Coastal States strike mackerel agreement

An agreement on the mackerel fishery for 2018 was reached earlier this month in London between the European Union, Norway and Faroe Islands.

The Parties agreed on a long-term strategy for the management of the mackerel fishery for the period up to 2021. On the basis of this long-term management strategy, the Parties agreed to recommend a TAC of 816,797 tonnes for the 2018 mackerel fishery in the Northeast Atlantic.

The EU has a quota of 402,596 tonnes to split between member states.

The agreement gives the Faroe Islands a 103,000 tonnes mackerel quota next year, and 183,857 to Norway, with 15% set aside for the third nations that are not party to the agreement – which means primarily Iceland and Greenland.

The decision was made to cut the quota by only 20% to 816,000 tonnes, and not to the 551,000 tonne TAC recommended by ICES, in line with the recommendation for the coming years that quotas should not vary by more than 20% between years.

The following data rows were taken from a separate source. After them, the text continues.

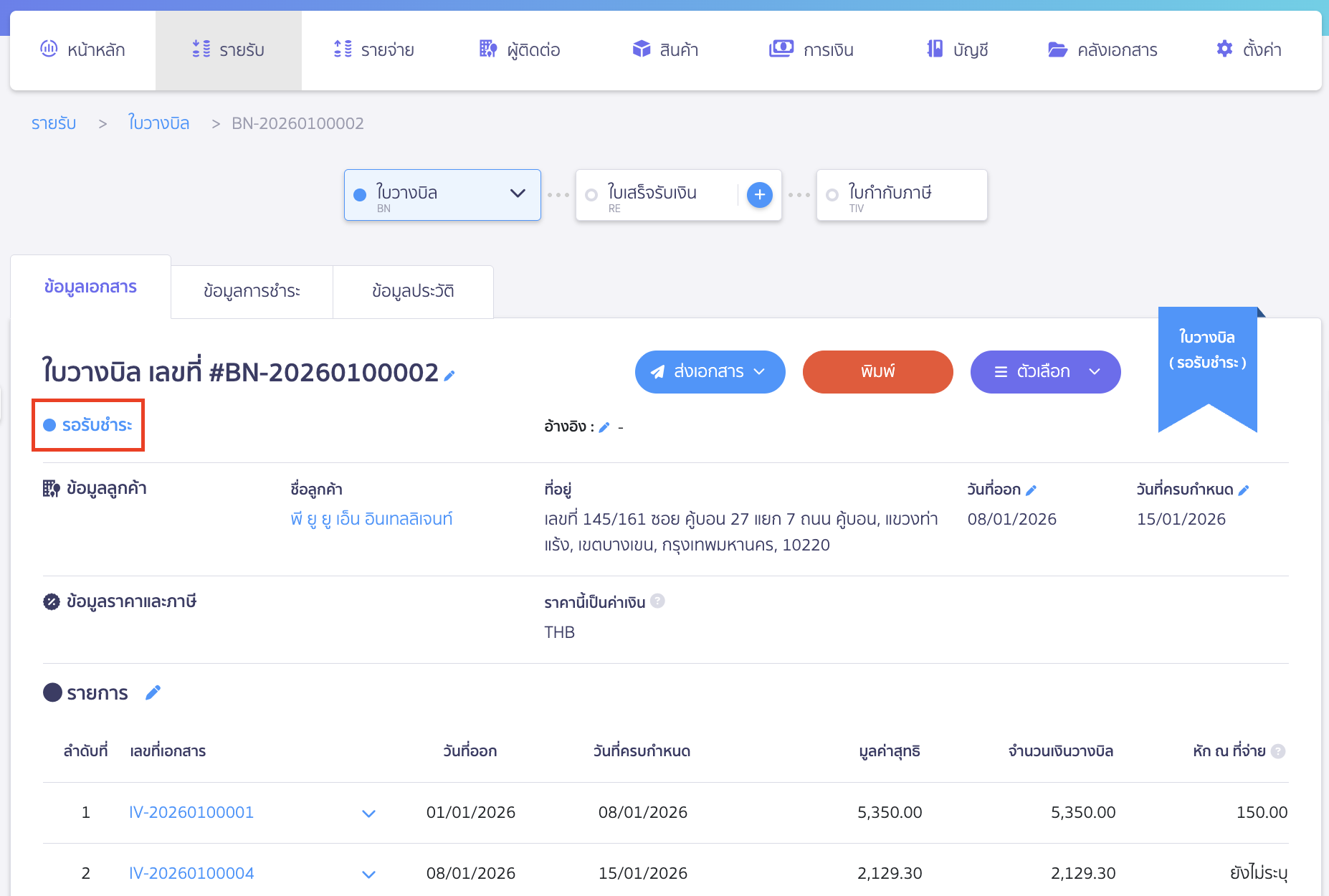Click the รอรับชำระ status indicator
The width and height of the screenshot is (1329, 896).
[87, 424]
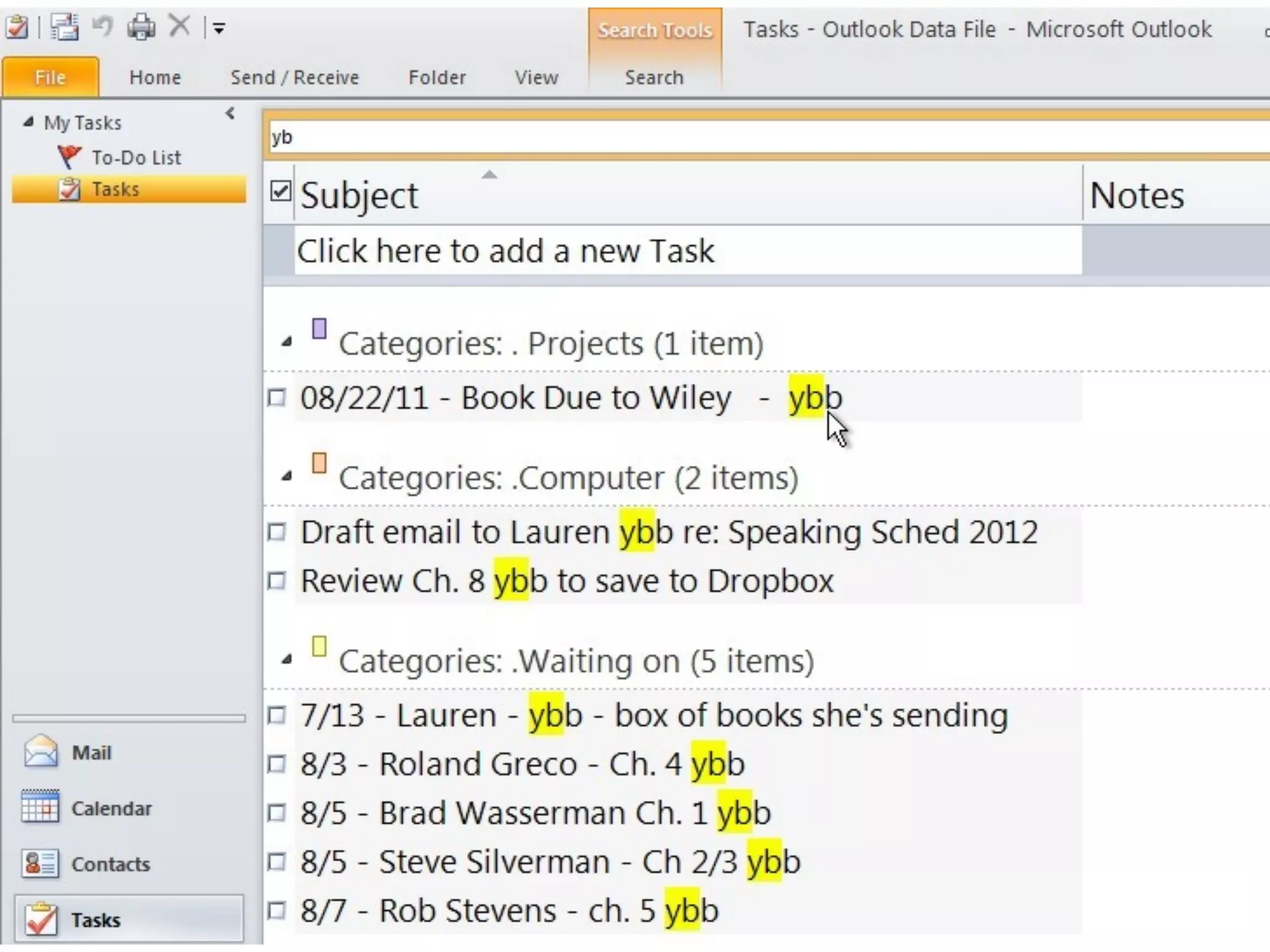The image size is (1270, 952).
Task: Collapse the .Waiting on category group
Action: point(286,659)
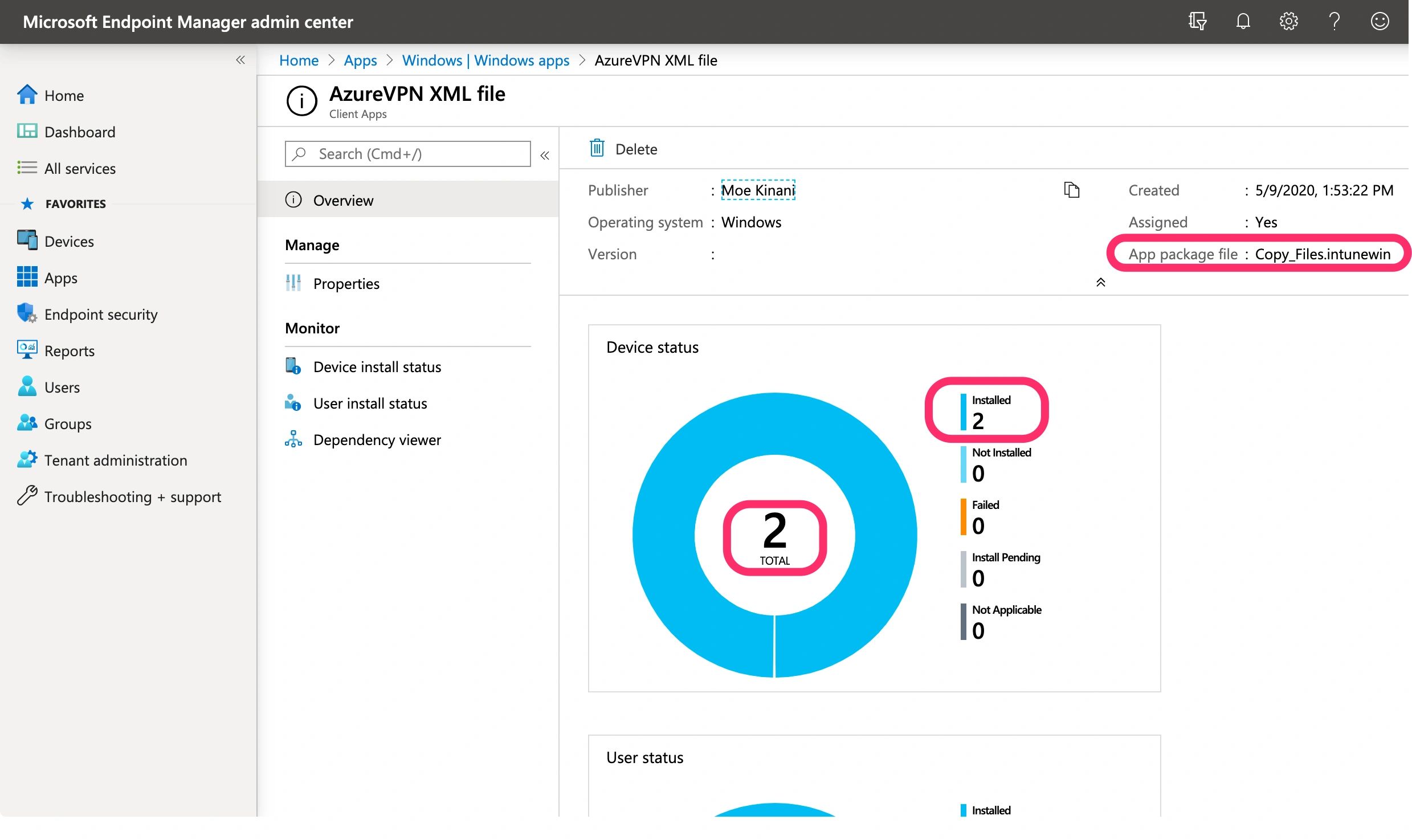Collapse the essentials section with double chevron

The agreement is on the same lines as previous agreements, based on the 2014 tripartite agreement. As the UK is expected to leave the EU in 2019, which will lead to a new set of arrangements between the coastal states.

The current agreement sets aside quotas for other fishing parties, such as Iceland and Greenland. Parties also agreed on further co-operation in the field of monitoring and control of pelagic fishing activities in the Northeast Atlantic.

‘The agreement on the long-term management strategy is an important step for the sound management and sustainable exploitation of the mackerel stock,’ said Commissioner for Environment, Maritime Affairs and Fisheries, Karmenu Vella.

‘This stock is by far the most economically important stock for the EU fishing industry, and we have agreed to a strategy that is fully in line with the principles of the Common Fisheries Policy, in particular the objective of Maximum Sustainable Yield. We welcome that the decisions for the 2018 TAC were taken on the basis of the best available scientific advice as provided by the International Council on the Exploration of the Seas, ICES. The TAC for 2018 promotes the conservation needs of the stock and seeks stability for the industry.’

Besides this three-Party Agreement, two bilateral agreements were signed with Norway on license and management arrangements for the mackerel fishery. These will facilitate and regulate EU fleets' access to Norwegian waters, and vice versa.